ACTIVITY:
Set down all of the lines below exactly as they are given.

(Dataset items)
........

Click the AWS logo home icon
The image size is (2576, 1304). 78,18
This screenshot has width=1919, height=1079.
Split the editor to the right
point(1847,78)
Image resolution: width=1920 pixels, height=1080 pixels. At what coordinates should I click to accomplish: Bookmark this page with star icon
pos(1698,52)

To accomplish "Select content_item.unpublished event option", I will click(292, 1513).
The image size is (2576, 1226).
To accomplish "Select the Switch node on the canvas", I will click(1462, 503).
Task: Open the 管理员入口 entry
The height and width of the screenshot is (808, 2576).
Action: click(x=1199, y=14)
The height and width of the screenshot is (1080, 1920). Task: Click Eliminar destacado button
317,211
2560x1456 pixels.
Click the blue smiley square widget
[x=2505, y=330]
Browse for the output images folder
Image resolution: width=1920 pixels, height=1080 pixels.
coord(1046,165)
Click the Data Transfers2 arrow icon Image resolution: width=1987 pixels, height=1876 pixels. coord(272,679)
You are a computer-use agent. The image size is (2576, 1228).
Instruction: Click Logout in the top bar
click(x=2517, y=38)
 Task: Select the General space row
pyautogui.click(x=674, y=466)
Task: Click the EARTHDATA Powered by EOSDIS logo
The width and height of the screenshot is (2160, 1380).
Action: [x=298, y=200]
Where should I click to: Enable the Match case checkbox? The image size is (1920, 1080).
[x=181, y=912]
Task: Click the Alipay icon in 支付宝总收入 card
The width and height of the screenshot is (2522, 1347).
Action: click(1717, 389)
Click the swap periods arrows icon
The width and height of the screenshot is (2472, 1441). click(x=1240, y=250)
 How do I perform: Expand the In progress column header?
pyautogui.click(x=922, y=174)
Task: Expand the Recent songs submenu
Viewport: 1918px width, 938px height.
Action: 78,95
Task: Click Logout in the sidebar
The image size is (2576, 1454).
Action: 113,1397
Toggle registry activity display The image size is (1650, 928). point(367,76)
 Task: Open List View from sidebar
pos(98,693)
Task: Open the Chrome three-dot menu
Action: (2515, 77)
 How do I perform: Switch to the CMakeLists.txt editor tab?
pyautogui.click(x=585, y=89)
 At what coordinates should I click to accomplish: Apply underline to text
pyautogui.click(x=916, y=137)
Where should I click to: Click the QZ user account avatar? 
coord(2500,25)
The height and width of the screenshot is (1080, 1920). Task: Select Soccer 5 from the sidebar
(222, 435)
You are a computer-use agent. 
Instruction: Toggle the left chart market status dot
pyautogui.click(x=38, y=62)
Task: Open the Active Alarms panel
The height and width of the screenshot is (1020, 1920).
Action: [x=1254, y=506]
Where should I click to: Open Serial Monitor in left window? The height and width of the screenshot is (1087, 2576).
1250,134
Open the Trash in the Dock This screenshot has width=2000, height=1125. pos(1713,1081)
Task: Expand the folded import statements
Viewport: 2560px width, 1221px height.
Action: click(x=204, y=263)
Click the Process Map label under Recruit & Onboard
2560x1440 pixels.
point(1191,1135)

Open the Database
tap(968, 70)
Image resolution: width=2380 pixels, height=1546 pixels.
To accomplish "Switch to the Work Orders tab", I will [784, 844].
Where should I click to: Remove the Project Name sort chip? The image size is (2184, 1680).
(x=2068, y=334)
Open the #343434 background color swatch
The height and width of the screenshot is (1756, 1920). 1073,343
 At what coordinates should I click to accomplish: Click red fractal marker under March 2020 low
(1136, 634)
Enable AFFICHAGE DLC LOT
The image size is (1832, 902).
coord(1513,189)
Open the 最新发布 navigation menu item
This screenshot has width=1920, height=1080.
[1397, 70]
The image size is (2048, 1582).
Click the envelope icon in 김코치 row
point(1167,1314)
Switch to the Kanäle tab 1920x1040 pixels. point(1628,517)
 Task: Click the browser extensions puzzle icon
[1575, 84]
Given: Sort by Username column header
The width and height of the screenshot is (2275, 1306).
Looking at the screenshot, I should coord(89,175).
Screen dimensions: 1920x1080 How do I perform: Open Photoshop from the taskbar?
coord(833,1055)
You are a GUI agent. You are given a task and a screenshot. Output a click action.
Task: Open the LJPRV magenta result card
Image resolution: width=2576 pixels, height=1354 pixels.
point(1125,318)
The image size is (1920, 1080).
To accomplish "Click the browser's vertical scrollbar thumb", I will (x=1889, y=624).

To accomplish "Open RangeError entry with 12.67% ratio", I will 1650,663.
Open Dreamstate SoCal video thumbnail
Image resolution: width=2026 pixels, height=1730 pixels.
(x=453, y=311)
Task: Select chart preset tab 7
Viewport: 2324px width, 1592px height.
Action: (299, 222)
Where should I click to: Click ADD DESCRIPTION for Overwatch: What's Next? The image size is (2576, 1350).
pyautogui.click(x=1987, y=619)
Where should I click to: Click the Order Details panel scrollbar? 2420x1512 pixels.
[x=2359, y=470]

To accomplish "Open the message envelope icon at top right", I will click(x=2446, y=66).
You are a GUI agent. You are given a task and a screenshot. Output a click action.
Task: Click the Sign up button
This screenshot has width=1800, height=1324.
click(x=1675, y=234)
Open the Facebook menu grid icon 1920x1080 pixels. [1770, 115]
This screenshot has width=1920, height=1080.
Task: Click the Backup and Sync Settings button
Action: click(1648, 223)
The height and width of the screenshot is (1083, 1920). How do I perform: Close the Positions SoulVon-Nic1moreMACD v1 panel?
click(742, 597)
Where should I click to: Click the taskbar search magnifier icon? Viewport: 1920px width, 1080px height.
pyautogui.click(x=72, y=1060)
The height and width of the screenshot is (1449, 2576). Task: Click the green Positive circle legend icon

........

WRITTEN ANSWER:
Click the AWS logo home icon
The image size is (2576, 1304). 78,18
This screenshot has width=1919, height=1079.
Split the editor to the right
point(1847,78)
Image resolution: width=1920 pixels, height=1080 pixels. At what coordinates should I click to accomplish: Bookmark this page with star icon
pos(1698,52)

To accomplish "Select content_item.unpublished event option", I will click(292, 1513).
The image size is (2576, 1226).
To accomplish "Select the Switch node on the canvas", I will click(1462, 503).
Task: Open the 管理员入口 entry
The height and width of the screenshot is (808, 2576).
Action: click(x=1199, y=14)
The height and width of the screenshot is (1080, 1920). Task: Click Eliminar destacado button
317,211
2560x1456 pixels.
Click the blue smiley square widget
[x=2505, y=330]
Browse for the output images folder
Image resolution: width=1920 pixels, height=1080 pixels.
coord(1046,165)
Click the Data Transfers2 arrow icon Image resolution: width=1987 pixels, height=1876 pixels. coord(272,679)
You are a computer-use agent. The image size is (2576, 1228).
Instruction: Click Logout in the top bar
click(x=2517, y=38)
 Task: Select the General space row
pyautogui.click(x=674, y=466)
Task: Click the EARTHDATA Powered by EOSDIS logo
The width and height of the screenshot is (2160, 1380).
Action: [x=298, y=200]
Where should I click to: Enable the Match case checkbox? The image size is (1920, 1080).
[x=181, y=912]
Task: Click the Alipay icon in 支付宝总收入 card
The width and height of the screenshot is (2522, 1347).
Action: click(1717, 389)
Click the swap periods arrows icon
The width and height of the screenshot is (2472, 1441). click(x=1240, y=250)
 How do I perform: Expand the In progress column header?
pyautogui.click(x=922, y=174)
Task: Expand the Recent songs submenu
Viewport: 1918px width, 938px height.
Action: 78,95
Task: Click Logout in the sidebar
The image size is (2576, 1454).
Action: 113,1397
Toggle registry activity display The image size is (1650, 928). point(367,76)
 Task: Open List View from sidebar
pos(98,693)
Task: Open the Chrome three-dot menu
Action: (2515, 77)
 How do I perform: Switch to the CMakeLists.txt editor tab?
pyautogui.click(x=585, y=89)
 At what coordinates should I click to accomplish: Apply underline to text
pyautogui.click(x=916, y=137)
Where should I click to: Click the QZ user account avatar? 
coord(2500,25)
The height and width of the screenshot is (1080, 1920). Task: Select Soccer 5 from the sidebar
(222, 435)
You are a computer-use agent. 
Instruction: Toggle the left chart market status dot
pyautogui.click(x=38, y=62)
Task: Open the Active Alarms panel
The height and width of the screenshot is (1020, 1920).
Action: [x=1254, y=506]
Where should I click to: Open Serial Monitor in left window? The height and width of the screenshot is (1087, 2576).
1250,134
Open the Trash in the Dock This screenshot has width=2000, height=1125. pos(1713,1081)
Task: Expand the folded import statements
Viewport: 2560px width, 1221px height.
Action: click(x=204, y=263)
Click the Process Map label under Recruit & Onboard
2560x1440 pixels.
point(1191,1135)

Open the Database
tap(968, 70)
Image resolution: width=2380 pixels, height=1546 pixels.
To accomplish "Switch to the Work Orders tab", I will [784, 844].
Where should I click to: Remove the Project Name sort chip? The image size is (2184, 1680).
(x=2068, y=334)
Open the #343434 background color swatch
The height and width of the screenshot is (1756, 1920). 1073,343
 At what coordinates should I click to accomplish: Click red fractal marker under March 2020 low
(1136, 634)
Enable AFFICHAGE DLC LOT
The image size is (1832, 902).
coord(1513,189)
Open the 最新发布 navigation menu item
This screenshot has width=1920, height=1080.
[1397, 70]
The image size is (2048, 1582).
Click the envelope icon in 김코치 row
point(1167,1314)
Switch to the Kanäle tab 1920x1040 pixels. point(1628,517)
 Task: Click the browser extensions puzzle icon
[1575, 84]
Given: Sort by Username column header
The width and height of the screenshot is (2275, 1306).
Looking at the screenshot, I should coord(89,175).
Screen dimensions: 1920x1080 How do I perform: Open Photoshop from the taskbar?
coord(833,1055)
You are a GUI agent. You are given a task and a screenshot. Output a click action.
Task: Open the LJPRV magenta result card
Image resolution: width=2576 pixels, height=1354 pixels.
point(1125,318)
The image size is (1920, 1080).
To accomplish "Click the browser's vertical scrollbar thumb", I will (x=1889, y=624).

To accomplish "Open RangeError entry with 12.67% ratio", I will 1650,663.
Open Dreamstate SoCal video thumbnail
Image resolution: width=2026 pixels, height=1730 pixels.
(x=453, y=311)
Task: Select chart preset tab 7
Viewport: 2324px width, 1592px height.
Action: (299, 222)
Where should I click to: Click ADD DESCRIPTION for Overwatch: What's Next? The image size is (2576, 1350).
pyautogui.click(x=1987, y=619)
Where should I click to: Click the Order Details panel scrollbar? 2420x1512 pixels.
[x=2359, y=470]

To accomplish "Open the message envelope icon at top right", I will click(x=2446, y=66).
You are a GUI agent. You are given a task and a screenshot. Output a click action.
Task: Click the Sign up button
This screenshot has width=1800, height=1324.
click(x=1675, y=234)
Open the Facebook menu grid icon 1920x1080 pixels. [1770, 115]
This screenshot has width=1920, height=1080.
Task: Click the Backup and Sync Settings button
Action: click(1648, 223)
The height and width of the screenshot is (1083, 1920). How do I perform: Close the Positions SoulVon-Nic1moreMACD v1 panel?
click(742, 597)
Where should I click to: Click the taskbar search magnifier icon? Viewport: 1920px width, 1080px height.
pyautogui.click(x=72, y=1060)
The height and width of the screenshot is (1449, 2576). Task: Click the green Positive circle legend icon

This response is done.